Digital tester local memory data storage system

Abstract: In a digital tester for evaluating electronic components, a local memory unit for each data channel in the tester is loaded with test vector information only in the locations of the memory relating to transitions that take place in the operation of the data channel. In addition, a transition bit is stored in each memory location to signify whether the vector information in that location represents valid transition data. The transition bit is used to control the reading of information from the memory into a register that controls the flow of information in the data channel, so that only the valid transition vectors are fed into data channel control circuitry. This procedure substantially reduces the amount of data that must be loaded into the memory, and hence reduces the total time necessary to thoroughly test a circuit.

Dynamic random access memory having separated VDD pads for improved burn-in

Abstract: A random access memory, a method of manufacturing a random access memory, and a method of testing a random access memory in which separate operating voltage terminal pads are provided for the memory cell arrays and peripheral circuits of the memory. By providing separate operating voltage terminal pads, different operating voltages can be applied to the array of cells and the peripheral circuits during a burn-in procedure. In this manner, the burn-in procedure is greatly accelerated without danger of damage to the peripheral circuits due to exceeding the sustaining voltages of the transistor devices of the peripheral circuits during burn-in.

FIFO Memory device

Abstract: A first-in-first-out memory device which is operable at a high-speed is disclosed. The memory device comprises a plural stages of memory units and a plural stages of control unit, each of the control units including a circuit for indicating whether its stage holds effective data or not, a circuit for receiving a signal of the indicating means of the previous stage, and a circuit generating a write signal when the memory cell holds no effective data and the previous stage hold effective data, in which the write signal is used to remove data stored in the previous memory cell to the corresponding stage memory cell.

Method and system to recognize change in the storage characteristics of a programmable memory

Abstract: To recognize change in the storage characteristics of programmable memory elements, particularly EPROMs, the memory content of an addressed memory element or cell is read out, the first time, at normal design voltage level; the data so read are then again read out at a changed voltage level, for example at a higher or lower read-out voltage, or higher or lower operating voltage of the EPROM, and compared. If the data do not match, the particular memory cell will have the tendency to become defective due to loss or accumulation of charge carriers in due course although, for some time yet, the specific memory cell will function satisfactorily. Detection of errors upon operation under changed voltage conditions provides early warning of failure of a cell.

Circuit for allocating memory cycles to two processors that share memory

Abstract: A circuit for allocating main memory cycles between two data processors has means for making the allocation by either of two procedures. In one procedure, control of memory is transferred only after a request for memory access has been made. In a second procedure, transfer of memory control to a requesting processor is automatically accompanied by a request to return control.

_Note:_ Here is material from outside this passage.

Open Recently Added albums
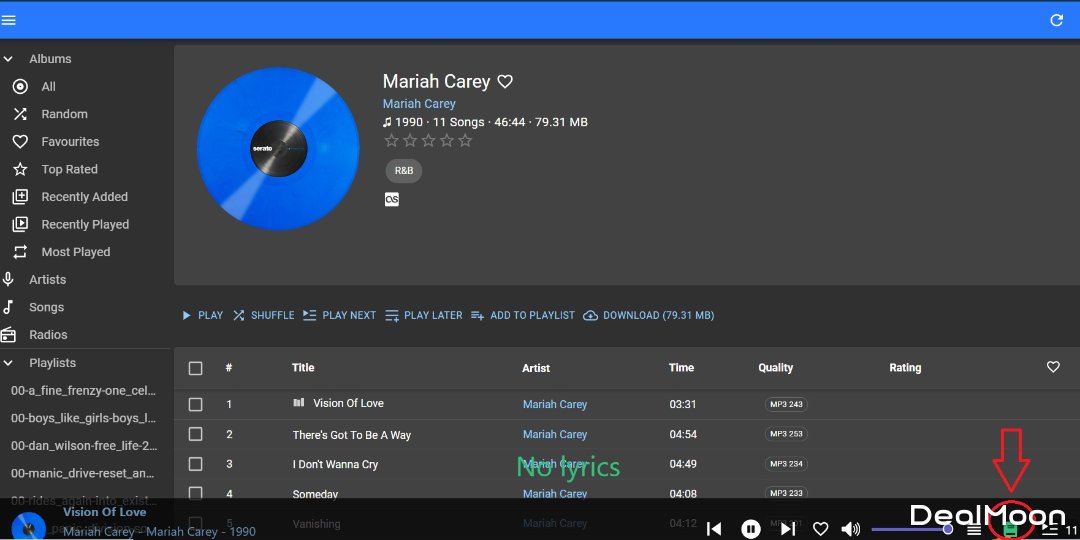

The control memory of a processor selects the process by two bits called Code Idle and Code Release. Code Idle accompanies instructions that usually mean that the releasing processor will not need memory for several memory cycle times, and an explicit request for transfer is made when memory is actually needed. Code Release accompanies instructions that do not require memory access at the time but are typically followed by a memory request within a processor cycle time or a few processor cycle times. Memory control is returned without the delay that is associated with an explicit request.